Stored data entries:
------------------------------------------------------------------------

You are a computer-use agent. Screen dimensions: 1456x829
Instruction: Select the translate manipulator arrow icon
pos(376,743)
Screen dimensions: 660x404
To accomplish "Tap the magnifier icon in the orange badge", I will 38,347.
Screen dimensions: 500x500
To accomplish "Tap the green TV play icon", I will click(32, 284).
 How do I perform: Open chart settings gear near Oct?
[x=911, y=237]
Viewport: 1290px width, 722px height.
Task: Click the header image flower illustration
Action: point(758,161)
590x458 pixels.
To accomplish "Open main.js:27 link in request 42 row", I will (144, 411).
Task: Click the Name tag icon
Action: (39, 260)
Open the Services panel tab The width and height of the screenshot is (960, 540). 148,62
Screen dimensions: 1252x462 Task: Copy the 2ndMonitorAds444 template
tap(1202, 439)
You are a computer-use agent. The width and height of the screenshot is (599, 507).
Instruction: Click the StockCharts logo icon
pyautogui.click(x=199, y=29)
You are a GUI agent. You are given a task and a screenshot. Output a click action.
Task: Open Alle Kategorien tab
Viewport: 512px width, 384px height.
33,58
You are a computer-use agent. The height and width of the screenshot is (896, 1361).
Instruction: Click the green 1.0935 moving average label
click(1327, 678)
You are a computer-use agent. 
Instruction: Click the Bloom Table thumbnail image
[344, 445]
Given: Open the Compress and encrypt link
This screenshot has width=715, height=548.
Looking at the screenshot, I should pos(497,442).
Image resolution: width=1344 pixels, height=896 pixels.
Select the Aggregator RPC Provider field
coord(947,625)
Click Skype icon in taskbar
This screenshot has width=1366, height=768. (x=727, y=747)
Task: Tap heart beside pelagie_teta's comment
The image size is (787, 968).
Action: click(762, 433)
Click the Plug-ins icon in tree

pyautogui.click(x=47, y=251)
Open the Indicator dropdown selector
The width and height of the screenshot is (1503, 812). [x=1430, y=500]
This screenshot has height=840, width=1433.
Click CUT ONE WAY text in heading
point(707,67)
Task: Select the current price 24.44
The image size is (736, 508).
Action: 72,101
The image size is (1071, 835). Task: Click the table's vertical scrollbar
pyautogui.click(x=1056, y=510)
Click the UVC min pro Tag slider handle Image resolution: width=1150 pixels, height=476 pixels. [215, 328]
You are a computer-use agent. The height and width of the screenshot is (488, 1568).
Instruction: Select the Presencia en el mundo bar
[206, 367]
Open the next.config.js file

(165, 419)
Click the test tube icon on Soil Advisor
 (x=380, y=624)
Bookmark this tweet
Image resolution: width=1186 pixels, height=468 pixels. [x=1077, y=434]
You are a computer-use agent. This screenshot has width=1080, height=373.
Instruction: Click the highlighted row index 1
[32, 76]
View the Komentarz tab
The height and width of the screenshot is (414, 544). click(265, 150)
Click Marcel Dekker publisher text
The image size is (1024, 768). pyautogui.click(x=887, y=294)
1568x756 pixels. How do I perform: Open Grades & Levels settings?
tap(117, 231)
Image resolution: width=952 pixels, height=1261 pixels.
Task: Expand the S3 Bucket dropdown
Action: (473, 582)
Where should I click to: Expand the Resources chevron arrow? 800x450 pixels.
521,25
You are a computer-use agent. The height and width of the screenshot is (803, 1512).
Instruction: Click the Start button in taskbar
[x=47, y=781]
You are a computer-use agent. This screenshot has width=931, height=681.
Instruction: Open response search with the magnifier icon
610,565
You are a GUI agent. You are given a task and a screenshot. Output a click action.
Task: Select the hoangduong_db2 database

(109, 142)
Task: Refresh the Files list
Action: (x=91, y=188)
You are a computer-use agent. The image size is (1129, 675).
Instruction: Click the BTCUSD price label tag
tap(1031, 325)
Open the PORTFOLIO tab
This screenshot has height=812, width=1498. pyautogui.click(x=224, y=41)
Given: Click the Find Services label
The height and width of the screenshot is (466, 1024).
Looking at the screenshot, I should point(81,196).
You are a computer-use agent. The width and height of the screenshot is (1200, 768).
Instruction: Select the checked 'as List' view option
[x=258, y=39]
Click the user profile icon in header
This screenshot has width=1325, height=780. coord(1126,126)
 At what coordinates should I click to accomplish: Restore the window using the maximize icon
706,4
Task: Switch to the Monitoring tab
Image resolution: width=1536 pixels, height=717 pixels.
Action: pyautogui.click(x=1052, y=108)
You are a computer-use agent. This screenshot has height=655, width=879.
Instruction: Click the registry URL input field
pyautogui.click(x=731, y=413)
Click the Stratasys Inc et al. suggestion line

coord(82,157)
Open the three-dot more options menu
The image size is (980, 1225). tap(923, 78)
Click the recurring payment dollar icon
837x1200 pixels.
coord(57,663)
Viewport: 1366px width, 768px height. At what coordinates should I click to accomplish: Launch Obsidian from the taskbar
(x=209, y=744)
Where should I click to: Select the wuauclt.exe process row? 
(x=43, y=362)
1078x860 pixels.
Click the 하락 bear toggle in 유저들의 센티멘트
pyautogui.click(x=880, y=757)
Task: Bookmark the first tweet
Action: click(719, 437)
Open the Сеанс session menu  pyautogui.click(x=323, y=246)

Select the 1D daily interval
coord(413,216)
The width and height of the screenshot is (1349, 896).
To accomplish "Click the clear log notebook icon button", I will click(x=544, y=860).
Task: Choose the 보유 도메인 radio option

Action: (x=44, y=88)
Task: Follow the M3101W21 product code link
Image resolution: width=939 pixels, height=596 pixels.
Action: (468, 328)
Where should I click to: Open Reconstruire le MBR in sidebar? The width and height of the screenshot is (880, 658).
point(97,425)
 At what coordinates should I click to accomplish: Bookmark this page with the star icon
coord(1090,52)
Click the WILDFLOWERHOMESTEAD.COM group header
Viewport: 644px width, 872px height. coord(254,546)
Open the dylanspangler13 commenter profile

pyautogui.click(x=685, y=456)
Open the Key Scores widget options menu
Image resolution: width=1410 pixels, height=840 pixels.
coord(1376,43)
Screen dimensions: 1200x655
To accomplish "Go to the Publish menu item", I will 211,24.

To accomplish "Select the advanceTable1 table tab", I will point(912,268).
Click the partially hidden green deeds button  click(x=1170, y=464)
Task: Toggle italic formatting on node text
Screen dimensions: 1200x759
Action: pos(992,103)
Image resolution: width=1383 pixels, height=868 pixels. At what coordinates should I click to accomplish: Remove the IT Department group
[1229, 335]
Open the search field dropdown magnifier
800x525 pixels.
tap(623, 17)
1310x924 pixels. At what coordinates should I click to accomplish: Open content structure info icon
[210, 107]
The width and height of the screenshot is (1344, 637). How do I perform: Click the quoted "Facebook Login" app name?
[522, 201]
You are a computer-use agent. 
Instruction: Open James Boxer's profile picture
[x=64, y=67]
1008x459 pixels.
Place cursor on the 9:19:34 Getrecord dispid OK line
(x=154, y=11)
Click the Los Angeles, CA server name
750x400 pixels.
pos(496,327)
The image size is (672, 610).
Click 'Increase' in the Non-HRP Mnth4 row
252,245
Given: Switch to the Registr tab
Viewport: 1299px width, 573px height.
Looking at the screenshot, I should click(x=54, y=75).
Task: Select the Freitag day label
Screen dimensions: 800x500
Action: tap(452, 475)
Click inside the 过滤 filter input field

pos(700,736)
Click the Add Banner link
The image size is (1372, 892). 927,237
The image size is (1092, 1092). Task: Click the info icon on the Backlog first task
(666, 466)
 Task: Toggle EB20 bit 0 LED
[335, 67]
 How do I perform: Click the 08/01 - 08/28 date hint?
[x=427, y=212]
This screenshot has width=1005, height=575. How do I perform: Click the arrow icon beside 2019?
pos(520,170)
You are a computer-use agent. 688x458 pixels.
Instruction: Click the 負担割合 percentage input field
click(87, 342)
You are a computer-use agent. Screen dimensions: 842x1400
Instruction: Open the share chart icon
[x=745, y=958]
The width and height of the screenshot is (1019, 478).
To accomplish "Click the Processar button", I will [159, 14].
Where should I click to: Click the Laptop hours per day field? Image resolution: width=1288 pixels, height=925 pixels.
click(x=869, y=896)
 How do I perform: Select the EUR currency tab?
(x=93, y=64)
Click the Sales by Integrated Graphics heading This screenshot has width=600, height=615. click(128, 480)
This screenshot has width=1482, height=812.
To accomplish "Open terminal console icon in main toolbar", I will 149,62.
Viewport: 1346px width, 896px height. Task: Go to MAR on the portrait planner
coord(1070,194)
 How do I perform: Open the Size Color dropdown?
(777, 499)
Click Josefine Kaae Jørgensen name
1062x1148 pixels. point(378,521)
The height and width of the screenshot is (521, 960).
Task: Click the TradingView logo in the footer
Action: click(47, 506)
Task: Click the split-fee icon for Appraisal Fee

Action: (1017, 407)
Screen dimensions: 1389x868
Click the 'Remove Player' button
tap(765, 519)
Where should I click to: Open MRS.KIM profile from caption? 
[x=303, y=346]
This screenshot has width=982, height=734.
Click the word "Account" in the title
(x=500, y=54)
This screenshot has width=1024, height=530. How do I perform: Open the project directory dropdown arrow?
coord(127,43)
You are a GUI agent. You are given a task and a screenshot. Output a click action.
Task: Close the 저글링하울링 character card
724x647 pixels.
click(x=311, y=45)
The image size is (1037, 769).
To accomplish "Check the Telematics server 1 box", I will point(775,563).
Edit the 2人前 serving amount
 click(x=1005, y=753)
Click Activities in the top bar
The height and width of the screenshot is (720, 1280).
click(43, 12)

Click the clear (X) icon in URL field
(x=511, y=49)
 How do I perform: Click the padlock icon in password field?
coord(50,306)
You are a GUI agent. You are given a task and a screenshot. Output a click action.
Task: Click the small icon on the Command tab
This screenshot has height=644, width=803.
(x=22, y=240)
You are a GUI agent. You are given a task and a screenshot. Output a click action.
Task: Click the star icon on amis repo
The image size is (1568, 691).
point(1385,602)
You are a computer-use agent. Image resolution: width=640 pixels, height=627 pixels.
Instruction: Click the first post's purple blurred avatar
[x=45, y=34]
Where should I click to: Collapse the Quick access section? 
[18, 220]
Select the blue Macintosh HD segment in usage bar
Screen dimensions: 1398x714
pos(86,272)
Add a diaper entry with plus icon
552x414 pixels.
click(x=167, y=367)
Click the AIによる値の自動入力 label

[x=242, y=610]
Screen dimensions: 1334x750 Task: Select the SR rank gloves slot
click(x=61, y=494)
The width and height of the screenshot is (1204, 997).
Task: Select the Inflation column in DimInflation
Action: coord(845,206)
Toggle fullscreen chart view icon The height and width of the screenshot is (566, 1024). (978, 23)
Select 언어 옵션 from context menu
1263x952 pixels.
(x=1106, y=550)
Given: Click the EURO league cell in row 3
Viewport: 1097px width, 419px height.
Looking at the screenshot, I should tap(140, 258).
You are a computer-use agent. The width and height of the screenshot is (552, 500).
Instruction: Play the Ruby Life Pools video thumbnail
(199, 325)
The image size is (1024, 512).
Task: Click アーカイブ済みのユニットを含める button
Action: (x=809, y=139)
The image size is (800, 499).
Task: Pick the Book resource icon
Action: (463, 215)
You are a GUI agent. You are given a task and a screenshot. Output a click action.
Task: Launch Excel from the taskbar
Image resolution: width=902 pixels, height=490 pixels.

------------------------------------------------------------------------

An answer consisting of the number alone is required: how many lines in the entries hold the string "Switch"?

SOLUTION TO THIS PROBLEM: 2